Sepenggal Kisah Dibalik Layar Ospek Mahasiswa Zaman Saya

Ospek adalah hal yang paling dinanti oleh para senior kampus. Atau lebih tepatnya oleh para akitivis kampus. Yap, saya juga salah satunya yang merasakan hal itu. Dulu saya juga dipelonco habis-habisan oleh para senior yang sok ganteng dan sok cantik itu. Dulu kepala saya dibotak. Dicincang habis-habisan. Dibentak-bentak. Saya paling benci dengan kepala gundul. Tapi apa boleh buat, para senior itu memaksa para mahasiswa baru untuk memotong rambutnya hingga satu sentimeter. Pokoknya tidak boleh lebih. Wah, ada salah satu teman saya, dia melanggar aturan itu. Oleh para senior, teman saya itu dicukur habis-habisan tanpa sisa. Kepalanya kelimis kayak melon. Hal itu pun dilakukan di depan seluruh mahasiswa baru. Betapa merah muka teman saya itu. Wah, para senior ini benar-benar kejam. Takpunya perasaan.

Advertisement

Ternyata, saya tahu mengapa mereka memperlakukan itu kepada mahasiswa baru. Ya, karena dulu mereka diperlakukan seperti itu juga. Jadi, intinya mereka balas dendam. Dan kamilah yang menjadi korban penistaan ospek waktu itu.

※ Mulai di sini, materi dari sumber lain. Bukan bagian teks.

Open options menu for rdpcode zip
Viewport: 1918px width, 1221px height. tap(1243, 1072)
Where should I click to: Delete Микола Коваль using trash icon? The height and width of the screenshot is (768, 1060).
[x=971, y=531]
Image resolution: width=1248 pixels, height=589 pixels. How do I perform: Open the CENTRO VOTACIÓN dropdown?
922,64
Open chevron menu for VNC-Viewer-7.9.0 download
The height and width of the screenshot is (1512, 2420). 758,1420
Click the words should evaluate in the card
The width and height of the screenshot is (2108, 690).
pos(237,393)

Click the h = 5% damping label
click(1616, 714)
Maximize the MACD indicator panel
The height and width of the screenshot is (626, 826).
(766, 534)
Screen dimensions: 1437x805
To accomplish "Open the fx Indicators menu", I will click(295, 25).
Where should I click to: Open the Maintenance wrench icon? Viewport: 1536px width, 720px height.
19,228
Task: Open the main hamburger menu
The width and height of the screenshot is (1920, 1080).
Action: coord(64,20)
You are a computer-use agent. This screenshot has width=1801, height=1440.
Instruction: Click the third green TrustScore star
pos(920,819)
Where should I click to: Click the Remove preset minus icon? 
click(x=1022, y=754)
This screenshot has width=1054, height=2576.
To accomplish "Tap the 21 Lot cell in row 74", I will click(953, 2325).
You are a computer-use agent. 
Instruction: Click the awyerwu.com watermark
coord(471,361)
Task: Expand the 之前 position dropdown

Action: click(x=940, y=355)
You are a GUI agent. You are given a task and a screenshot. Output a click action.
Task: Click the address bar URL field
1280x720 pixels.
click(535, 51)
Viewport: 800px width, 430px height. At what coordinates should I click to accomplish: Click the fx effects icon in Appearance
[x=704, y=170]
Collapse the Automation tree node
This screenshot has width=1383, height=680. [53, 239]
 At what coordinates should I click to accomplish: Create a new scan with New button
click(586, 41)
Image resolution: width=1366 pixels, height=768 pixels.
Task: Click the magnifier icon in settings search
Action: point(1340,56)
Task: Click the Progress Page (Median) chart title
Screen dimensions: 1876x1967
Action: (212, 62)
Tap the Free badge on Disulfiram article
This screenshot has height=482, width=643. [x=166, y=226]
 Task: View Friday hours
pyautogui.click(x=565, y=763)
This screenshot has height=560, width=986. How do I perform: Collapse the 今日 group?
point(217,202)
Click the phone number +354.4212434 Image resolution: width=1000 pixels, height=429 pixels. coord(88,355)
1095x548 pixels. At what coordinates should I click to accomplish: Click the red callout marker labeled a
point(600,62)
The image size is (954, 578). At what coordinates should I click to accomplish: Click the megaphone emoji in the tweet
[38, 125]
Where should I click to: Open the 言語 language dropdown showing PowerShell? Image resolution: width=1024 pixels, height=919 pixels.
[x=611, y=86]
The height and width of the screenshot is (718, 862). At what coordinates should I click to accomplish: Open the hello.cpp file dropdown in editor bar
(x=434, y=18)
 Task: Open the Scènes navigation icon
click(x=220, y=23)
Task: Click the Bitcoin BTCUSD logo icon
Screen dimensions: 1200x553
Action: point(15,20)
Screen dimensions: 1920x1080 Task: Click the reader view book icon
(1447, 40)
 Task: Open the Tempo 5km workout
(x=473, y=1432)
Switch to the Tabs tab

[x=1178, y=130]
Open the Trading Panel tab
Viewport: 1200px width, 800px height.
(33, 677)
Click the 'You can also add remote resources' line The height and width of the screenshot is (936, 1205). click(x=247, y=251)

Kini saatnya saya yang membalas dendam kejadian waktu itu. Sebenarnya saya kasihan terhadap adik kelas saya yang akan dijadikan korban. Tapi tak apalah. Itung-itung mencari suasana baru. Apalagi sudah menjadi tradisi, setiap ada mahasiswa baru, pasti ada incaran yang harus jadi korban. Salah satunya korban hati. Ya, korban hati. Dan kami—para senior—sudah siap menerima segala risiko yang bakal terjadi.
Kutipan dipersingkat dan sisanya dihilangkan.